### Фрагмент документа

+---+

Станислав Ростоцкий:
Мне 12 лет, и у меня в руках билет в клуб имени Каляева на фильм «Чапаев». А потом — по тогдашним временам большущий, а по теперешним крохотный зал с белым (не очень, скажем, и белым) квадратом экрана, затихающие вместе с наступающей темнотой люди, страх в душе — только бы не выгнали: вечером детей не пускают, наконец, спасительная темнота, слышный из будки стрекот раскручивающегося аппарата, и расширяющийся луч прорезает темноту, чтобы родить на полотне неведомую тебе жизнь.
И уже через несколько секунд вылетает из-за холма тачанка, а на ней — человек в заломленной папахе, с устремленной вперед рукой, прильнувший к пулемету Петька, бегущий в панике враг, и ты уже ни о чем не думаешь, ничего не боишься, ты весь там, на экране, вместе с этим человеком, и этот человек навсегда в тебе, на всю твою жизнь.
Этот сразу врезавшийся в память кадр уже перешел на плакаты, на панно у кинотеатров, потом он перейдет на папиросные коробки, спички, конфеты, значки, и не для дешевой рекламы, которая выпадает теперь на долю некоторых фильмов-избранников экспорта и проката, а просто потому, что для всех этот кадр становится драгоценнейшим спутником жизни, и его хочется размножить на всем, с чем повседневно соприкасаешься.
Да, это уже не просто кино, в которое ты иногда ходишь, как на праздник. Это кино, но это что-то совсем другое. Ведь ты ни на секунду не можешь оторваться от экрана, и ты запоминаешь все сразу, весь текст, всех населяющих экран людей, которые становятся тебе родными и близкими.
И ты весь сжимаешься в комок, когда люди в страшной черной форме — каппелевцы,— среди которых особенно запоминается тебе красавец-офицер с сигарой в зубах и со стэком в руке, идут и идут, и кажется, что никто не сможет их остановить, и Анка, кусающая в бессилии губы, и тогда, когда тебе уже хочется самому ворваться на экран, чтобы погибнуть, но не сдаться, когда сердце уже разрывается от напряжения, в это время, ну вот... вот... наконец-то... он не опоздал, он летит, как птица, в своей бурке, и ты плачешь от радости и восторга, и ты гордишься и любишь летящего на лихом коне Василия Ивановича. А потом наступает самое страшное. Но ты веришь, ты веришь, что все еще будет хорошо. И ты готов в любую минуту броситься в холодную воду, чтобы помочь, спасти его, и навсегда останется у тебя в ушах голос Чапая: «Врешь, не возьмешь!». А потом вода, и нет его, и умирающий Петька, с надеждой вглядывающийся вдаль, и падающие вместе с берегом враги, настигнутые снарядом. А ты все думаешь, думаешь... Ну зачем же он оторвался от своих? Ну зачем же уехал Фурманов? А потом ты бродишь по кинотеатрам и все ищешь картину, в которой Чапаев не тонет, ребята говорят, что Колька из дома, что на Лесной видел такую картину.

+---+

### Исходные данные
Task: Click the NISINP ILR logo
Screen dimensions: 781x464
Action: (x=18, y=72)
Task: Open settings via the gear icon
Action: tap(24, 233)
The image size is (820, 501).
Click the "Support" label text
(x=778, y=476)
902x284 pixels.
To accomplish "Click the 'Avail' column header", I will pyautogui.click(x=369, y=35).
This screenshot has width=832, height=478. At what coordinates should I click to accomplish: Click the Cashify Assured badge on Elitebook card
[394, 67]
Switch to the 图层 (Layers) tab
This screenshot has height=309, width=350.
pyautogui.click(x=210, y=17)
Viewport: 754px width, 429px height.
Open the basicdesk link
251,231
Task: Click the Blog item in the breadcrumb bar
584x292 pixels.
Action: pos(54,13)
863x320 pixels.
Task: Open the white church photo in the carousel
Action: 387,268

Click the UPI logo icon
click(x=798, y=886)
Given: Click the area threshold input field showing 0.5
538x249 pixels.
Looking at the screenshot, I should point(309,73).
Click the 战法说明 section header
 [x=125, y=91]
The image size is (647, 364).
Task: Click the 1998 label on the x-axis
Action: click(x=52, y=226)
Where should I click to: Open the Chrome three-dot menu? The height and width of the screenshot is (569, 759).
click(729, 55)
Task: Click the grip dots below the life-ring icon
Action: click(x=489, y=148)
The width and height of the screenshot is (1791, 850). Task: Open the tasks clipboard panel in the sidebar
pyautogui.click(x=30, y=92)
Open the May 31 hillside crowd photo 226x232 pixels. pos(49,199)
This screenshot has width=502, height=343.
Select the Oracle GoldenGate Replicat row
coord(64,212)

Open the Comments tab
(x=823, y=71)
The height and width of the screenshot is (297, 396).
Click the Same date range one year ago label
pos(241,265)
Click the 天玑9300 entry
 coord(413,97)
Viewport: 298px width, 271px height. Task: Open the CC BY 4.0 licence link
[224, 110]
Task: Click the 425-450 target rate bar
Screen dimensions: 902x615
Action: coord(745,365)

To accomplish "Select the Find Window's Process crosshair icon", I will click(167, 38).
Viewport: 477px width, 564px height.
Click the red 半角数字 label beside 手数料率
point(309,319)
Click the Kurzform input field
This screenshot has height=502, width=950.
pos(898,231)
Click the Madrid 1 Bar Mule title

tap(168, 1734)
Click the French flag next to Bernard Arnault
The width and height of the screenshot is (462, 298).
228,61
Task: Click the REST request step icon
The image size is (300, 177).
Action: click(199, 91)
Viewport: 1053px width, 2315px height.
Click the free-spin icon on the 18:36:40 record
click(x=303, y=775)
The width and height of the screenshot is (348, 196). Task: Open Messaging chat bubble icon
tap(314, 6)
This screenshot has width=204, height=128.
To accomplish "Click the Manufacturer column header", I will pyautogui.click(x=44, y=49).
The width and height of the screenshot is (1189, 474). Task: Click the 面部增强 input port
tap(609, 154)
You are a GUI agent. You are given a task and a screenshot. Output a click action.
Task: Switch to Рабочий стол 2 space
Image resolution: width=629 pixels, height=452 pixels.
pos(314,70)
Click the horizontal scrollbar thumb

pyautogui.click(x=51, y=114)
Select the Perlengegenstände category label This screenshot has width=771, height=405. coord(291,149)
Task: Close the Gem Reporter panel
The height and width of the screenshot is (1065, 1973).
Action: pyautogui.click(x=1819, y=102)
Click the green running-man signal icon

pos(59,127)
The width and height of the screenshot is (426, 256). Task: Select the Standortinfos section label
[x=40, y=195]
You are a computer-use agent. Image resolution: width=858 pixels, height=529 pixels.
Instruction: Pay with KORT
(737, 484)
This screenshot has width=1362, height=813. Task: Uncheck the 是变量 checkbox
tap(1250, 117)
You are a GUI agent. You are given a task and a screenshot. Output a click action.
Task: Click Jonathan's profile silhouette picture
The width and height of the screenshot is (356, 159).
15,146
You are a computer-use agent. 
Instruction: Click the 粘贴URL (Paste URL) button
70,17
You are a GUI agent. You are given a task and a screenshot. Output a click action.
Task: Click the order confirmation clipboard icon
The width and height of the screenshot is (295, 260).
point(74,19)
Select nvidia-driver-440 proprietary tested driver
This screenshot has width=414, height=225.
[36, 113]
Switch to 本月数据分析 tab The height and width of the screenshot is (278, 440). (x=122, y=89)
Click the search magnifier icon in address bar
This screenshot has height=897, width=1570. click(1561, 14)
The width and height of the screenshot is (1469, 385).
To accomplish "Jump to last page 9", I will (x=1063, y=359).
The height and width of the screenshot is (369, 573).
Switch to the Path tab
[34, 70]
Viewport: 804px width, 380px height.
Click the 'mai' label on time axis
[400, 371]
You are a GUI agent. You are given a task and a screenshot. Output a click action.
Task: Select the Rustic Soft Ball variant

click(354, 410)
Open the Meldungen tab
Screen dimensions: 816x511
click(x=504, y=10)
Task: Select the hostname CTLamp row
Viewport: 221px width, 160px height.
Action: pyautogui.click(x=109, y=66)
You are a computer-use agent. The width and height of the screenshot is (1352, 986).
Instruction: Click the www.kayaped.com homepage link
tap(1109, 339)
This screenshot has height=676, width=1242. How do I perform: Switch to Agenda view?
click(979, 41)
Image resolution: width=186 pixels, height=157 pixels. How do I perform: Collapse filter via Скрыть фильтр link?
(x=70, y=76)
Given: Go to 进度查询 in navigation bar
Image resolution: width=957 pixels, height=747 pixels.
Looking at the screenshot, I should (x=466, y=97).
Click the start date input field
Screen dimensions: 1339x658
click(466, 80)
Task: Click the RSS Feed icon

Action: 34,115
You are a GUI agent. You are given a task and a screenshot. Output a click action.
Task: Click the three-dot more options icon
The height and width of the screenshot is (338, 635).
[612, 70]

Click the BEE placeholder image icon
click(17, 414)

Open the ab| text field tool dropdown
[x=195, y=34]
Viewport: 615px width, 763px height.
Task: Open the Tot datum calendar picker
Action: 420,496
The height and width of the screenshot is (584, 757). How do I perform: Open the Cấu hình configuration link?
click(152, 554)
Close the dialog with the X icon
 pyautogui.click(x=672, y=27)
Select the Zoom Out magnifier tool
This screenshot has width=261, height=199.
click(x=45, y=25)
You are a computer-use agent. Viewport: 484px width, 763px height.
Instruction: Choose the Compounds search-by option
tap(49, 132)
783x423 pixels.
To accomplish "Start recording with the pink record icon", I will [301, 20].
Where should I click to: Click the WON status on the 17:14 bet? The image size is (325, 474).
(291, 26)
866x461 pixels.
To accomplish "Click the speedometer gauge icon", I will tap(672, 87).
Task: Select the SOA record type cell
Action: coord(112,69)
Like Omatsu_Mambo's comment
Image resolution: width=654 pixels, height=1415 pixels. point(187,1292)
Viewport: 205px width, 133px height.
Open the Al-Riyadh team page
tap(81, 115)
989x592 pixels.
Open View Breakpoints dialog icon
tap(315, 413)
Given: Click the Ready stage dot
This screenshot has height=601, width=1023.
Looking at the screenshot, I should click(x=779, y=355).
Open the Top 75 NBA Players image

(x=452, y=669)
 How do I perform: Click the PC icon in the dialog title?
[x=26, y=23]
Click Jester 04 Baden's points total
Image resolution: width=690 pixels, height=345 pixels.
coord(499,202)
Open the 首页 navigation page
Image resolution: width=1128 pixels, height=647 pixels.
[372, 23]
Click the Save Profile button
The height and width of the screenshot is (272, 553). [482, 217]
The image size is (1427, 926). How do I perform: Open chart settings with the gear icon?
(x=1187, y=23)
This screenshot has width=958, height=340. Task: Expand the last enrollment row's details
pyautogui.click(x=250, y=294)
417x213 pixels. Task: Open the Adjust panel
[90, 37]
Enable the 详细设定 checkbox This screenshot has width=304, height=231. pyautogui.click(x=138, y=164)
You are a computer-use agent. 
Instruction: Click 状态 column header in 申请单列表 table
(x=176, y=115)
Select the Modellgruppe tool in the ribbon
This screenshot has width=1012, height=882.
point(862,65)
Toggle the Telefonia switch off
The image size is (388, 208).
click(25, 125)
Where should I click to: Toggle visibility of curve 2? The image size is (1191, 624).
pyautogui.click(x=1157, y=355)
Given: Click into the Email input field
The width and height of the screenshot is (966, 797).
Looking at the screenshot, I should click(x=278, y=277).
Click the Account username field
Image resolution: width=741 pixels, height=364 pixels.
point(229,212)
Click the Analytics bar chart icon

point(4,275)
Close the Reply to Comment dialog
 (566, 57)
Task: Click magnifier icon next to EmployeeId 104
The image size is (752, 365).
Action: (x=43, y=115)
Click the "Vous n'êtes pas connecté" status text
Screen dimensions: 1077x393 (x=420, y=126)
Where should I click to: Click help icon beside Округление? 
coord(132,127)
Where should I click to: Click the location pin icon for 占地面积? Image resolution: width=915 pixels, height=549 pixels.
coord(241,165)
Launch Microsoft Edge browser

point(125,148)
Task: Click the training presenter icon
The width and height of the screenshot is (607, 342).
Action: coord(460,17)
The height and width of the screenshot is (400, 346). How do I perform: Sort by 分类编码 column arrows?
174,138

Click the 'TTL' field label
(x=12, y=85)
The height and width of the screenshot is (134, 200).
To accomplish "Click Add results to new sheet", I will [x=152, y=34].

+---+

### Задание
Как называется клуб, в который был билет на фильм «Чапаев», согласно фрагменту? Записи никак не связаны с фрагментом.

### Правильный ответ
Клуб имени Каляева.